Berlin. . Neben Steuererhöhungen für Besserverdiener stand vor allem die Frage nach einer Zweckehe mit der Union im Mittelpunkt des Grünen-Parteitags am Freitag. Jürgen Trittin erteilte der Idee einer schwarz-grünen Koalition eine Absage. Bis Sonntag wollen die Grünen ihr Wahlprogramm bestimmen.

Jürgen Trittin redete wie gewohnt Klartext. Mit „korrupten Amigos“ koalierten die Grünen nicht, polterte der Frontmann der Ökopartei gen CSU und deren Ex- Fraktionschef Georg Schmid, der seine Frau auf Staatskosten beschäftigt hatte.

Etwas Koalitions-Klartext kann ja nicht schaden, mag sich Trittin gestern zum Auftakt des dreitätigen Parteitags der Grünen in Berlin gedacht haben.
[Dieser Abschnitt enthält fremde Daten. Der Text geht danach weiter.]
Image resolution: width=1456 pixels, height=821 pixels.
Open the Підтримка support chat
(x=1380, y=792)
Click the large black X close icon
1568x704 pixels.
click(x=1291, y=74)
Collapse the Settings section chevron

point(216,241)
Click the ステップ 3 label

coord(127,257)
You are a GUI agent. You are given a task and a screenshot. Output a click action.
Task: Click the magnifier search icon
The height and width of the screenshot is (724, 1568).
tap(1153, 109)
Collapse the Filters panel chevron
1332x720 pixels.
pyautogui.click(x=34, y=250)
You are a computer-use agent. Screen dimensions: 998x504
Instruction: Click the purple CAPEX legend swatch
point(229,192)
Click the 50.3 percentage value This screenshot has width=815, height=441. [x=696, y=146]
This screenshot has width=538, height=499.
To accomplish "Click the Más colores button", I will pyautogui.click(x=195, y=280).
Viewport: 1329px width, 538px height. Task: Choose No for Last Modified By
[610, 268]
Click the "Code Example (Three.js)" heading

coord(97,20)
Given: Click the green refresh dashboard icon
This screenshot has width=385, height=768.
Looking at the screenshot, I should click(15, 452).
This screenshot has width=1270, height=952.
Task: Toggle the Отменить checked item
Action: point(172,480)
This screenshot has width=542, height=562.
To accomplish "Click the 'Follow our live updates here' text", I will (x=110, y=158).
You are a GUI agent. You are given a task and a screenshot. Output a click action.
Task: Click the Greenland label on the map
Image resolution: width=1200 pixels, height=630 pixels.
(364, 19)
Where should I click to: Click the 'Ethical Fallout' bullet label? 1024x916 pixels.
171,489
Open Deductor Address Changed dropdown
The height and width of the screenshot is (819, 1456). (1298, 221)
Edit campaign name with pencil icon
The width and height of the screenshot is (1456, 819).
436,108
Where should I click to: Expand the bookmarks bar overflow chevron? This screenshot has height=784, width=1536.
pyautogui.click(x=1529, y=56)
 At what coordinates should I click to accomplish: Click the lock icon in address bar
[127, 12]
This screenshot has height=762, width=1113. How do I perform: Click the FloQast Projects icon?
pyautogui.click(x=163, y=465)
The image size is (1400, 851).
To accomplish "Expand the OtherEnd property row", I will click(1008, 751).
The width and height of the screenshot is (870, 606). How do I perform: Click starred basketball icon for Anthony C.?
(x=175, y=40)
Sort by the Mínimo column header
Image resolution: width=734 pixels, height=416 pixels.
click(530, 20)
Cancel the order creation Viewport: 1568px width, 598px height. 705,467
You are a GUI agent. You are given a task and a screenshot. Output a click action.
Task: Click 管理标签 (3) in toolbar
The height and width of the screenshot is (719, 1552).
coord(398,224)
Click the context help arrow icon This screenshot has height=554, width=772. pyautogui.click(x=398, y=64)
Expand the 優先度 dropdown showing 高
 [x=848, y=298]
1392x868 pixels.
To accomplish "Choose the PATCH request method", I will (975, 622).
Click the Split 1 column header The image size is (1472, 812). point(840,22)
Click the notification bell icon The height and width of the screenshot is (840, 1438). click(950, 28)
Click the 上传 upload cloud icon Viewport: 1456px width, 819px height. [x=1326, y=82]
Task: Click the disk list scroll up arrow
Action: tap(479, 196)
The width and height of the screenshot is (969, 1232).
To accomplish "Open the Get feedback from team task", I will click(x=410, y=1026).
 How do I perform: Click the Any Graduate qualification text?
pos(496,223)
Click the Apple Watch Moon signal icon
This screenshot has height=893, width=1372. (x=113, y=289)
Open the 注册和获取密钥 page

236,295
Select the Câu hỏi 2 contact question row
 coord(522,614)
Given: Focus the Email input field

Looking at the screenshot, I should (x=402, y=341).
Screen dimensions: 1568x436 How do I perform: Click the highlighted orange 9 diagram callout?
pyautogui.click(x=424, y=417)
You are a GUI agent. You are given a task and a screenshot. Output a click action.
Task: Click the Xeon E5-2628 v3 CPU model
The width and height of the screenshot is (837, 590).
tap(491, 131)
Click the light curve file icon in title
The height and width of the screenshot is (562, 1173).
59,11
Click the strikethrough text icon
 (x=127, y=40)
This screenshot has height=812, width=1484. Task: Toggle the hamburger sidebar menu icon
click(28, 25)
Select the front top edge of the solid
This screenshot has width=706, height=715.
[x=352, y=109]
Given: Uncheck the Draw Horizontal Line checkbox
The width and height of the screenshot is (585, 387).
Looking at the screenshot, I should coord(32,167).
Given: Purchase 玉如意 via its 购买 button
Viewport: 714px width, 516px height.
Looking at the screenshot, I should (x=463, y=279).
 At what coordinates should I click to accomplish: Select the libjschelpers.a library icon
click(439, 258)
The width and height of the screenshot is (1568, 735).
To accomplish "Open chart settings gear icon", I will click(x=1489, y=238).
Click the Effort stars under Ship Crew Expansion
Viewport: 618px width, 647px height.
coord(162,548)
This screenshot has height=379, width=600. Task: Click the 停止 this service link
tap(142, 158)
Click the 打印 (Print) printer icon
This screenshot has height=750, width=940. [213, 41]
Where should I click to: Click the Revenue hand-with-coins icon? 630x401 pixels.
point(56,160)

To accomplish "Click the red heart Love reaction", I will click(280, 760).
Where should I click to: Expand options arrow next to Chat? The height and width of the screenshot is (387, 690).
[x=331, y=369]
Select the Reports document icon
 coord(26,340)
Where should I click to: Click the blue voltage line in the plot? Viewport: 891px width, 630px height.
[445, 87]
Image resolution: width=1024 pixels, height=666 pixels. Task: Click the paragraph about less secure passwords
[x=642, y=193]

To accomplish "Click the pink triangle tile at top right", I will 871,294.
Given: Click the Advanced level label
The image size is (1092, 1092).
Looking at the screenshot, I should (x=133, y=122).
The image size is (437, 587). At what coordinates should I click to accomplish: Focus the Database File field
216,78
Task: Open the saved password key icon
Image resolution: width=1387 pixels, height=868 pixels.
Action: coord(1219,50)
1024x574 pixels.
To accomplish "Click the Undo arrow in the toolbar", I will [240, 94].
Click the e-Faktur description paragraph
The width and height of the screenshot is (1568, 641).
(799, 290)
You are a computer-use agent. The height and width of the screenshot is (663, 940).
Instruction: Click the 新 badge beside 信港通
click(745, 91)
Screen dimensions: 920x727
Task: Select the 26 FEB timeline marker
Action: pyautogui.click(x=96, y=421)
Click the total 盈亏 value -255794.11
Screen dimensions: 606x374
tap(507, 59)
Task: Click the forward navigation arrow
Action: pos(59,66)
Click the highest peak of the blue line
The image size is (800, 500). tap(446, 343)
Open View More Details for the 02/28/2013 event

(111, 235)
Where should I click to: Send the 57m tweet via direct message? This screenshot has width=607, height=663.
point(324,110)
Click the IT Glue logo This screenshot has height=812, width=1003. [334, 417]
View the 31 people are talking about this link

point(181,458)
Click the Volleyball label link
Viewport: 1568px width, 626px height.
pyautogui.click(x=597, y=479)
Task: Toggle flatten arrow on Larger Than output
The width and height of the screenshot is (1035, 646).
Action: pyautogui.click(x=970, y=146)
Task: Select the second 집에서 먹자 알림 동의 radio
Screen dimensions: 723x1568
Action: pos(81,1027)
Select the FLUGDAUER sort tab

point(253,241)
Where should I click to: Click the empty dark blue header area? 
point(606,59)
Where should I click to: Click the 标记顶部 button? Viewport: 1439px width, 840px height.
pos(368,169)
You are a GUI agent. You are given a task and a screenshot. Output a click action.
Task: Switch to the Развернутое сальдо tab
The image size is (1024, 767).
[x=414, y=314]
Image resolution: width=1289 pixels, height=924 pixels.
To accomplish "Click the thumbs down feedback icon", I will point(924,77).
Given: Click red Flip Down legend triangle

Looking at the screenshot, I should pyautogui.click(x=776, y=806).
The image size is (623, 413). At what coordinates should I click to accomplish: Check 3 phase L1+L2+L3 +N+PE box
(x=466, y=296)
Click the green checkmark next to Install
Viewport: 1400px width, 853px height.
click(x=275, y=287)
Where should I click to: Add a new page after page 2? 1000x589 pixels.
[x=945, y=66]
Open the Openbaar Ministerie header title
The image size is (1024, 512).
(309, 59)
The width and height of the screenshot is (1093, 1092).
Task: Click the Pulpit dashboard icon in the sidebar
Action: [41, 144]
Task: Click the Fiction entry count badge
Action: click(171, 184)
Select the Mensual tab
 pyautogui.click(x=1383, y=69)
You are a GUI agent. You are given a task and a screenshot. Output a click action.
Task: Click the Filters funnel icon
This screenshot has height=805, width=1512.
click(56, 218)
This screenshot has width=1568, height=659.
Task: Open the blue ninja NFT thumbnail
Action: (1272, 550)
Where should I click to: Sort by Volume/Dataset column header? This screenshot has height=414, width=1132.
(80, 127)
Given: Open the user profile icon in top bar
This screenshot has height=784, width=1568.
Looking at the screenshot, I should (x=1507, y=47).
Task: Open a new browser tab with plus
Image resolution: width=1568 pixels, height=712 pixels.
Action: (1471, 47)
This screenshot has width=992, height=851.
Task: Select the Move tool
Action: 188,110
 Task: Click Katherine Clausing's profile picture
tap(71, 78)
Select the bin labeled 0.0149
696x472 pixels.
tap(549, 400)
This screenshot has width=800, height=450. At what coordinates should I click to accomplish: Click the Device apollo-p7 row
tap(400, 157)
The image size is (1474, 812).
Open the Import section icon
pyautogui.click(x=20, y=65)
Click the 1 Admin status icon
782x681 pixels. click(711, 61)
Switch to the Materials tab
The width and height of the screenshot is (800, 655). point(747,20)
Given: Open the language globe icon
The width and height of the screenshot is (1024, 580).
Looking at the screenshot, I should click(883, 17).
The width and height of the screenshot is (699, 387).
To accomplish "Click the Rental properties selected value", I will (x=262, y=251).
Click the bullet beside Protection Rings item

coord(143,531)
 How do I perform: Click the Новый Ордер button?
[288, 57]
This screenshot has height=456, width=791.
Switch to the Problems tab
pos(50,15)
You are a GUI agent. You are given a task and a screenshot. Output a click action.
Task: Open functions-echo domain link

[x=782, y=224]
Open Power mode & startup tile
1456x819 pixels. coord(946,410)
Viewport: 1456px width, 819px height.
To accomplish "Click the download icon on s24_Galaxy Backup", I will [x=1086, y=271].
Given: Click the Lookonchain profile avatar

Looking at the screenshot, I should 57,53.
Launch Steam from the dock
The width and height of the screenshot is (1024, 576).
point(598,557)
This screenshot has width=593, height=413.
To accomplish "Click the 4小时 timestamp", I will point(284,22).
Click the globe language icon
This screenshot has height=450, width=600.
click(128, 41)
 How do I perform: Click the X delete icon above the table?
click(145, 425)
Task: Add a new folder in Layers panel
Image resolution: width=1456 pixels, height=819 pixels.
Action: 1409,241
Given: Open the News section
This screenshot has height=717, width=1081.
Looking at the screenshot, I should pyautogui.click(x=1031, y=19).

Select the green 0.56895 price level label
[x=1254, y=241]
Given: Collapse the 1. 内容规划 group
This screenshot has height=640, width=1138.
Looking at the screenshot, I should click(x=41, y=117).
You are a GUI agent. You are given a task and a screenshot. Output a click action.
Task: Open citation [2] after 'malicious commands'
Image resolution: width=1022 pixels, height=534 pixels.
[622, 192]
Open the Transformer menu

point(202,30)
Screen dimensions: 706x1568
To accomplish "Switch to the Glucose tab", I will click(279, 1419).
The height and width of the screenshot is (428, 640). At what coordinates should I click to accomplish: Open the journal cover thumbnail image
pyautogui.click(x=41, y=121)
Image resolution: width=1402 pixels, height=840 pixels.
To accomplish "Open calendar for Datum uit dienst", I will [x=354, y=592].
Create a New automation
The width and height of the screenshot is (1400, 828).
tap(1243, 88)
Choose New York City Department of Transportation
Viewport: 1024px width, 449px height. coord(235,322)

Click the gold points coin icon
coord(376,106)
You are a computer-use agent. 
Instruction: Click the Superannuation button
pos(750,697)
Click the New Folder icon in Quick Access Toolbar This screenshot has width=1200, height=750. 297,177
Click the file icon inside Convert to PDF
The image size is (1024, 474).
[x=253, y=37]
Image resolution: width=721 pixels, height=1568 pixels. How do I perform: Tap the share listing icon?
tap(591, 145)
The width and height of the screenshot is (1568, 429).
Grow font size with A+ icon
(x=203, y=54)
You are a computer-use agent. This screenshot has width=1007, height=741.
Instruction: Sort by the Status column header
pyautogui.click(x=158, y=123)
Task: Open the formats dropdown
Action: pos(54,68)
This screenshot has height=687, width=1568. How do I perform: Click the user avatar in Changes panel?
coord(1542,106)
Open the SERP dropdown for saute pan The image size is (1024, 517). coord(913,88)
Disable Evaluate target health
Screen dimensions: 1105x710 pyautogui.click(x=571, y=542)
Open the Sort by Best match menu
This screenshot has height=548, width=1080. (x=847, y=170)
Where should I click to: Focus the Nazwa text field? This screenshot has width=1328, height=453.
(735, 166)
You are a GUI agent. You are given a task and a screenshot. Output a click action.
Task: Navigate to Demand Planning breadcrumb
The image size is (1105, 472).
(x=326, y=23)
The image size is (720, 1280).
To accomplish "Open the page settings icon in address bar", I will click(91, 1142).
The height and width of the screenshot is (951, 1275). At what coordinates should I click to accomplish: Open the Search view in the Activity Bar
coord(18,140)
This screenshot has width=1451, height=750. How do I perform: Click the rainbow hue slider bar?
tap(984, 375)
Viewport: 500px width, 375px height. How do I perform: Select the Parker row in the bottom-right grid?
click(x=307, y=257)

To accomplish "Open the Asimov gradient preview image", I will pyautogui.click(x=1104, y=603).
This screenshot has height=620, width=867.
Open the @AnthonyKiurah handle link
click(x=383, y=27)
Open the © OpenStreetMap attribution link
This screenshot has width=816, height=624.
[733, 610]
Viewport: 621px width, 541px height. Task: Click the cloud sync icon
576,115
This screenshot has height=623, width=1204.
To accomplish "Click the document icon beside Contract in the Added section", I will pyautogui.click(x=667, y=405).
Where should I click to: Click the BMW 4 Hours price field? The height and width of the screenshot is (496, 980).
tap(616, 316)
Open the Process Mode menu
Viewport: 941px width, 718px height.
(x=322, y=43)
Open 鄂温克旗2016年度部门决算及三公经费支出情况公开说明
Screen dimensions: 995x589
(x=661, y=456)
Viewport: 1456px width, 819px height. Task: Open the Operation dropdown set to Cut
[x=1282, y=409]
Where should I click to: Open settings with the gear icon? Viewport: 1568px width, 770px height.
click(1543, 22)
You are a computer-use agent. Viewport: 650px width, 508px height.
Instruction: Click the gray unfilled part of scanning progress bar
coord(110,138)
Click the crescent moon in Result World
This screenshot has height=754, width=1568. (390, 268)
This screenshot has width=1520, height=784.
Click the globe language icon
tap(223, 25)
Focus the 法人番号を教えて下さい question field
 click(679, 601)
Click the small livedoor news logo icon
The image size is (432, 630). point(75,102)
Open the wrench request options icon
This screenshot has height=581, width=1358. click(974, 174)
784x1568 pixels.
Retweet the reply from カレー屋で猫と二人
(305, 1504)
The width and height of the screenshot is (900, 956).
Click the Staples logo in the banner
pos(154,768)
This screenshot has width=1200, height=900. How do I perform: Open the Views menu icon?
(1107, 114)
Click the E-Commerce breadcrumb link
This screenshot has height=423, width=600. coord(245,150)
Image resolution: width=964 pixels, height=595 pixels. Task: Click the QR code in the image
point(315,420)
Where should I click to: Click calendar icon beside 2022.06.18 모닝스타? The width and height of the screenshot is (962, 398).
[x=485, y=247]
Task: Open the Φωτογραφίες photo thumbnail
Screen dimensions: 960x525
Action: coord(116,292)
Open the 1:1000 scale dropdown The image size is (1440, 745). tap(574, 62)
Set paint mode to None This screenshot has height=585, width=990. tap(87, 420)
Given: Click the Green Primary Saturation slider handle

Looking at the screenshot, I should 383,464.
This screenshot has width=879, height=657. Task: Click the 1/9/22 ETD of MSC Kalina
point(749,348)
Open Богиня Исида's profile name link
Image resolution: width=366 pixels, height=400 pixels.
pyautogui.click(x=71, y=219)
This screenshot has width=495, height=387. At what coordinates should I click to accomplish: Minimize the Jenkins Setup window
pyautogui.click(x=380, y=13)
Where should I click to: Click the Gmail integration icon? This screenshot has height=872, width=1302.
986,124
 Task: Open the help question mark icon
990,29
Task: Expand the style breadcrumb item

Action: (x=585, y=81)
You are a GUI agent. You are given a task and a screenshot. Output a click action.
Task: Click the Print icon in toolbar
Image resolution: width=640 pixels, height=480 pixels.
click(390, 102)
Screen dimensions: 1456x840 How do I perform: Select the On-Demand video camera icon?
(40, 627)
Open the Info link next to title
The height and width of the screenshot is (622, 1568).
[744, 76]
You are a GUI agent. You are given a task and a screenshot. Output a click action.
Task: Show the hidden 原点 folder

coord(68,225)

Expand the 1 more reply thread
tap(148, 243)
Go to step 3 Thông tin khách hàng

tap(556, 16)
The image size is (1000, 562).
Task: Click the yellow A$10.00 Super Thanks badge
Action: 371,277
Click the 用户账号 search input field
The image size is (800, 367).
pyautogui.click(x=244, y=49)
Denn zuletzt hatten Parteimitglieder eine Steilvorlage für schwarz-grüne Gedankenspiele produziert. Man sei „von der Union nicht so meilenweit weg, dass wir mit ihr, sollte es für Rot-Grün nicht reichen, nicht mal Sondierungsgespräche führen könnten“, sinnierte etwa Baden-Württembergs Ministerpräsident und Oberrealo Winfried Kretschmann in der Süddeutschen Zeitung. Zudem geht aus einer Forsa-Umfrage hervor, dass 54 Prozent der Grünen-Wähler auch ein Bündnis mit der Union befürworten würden.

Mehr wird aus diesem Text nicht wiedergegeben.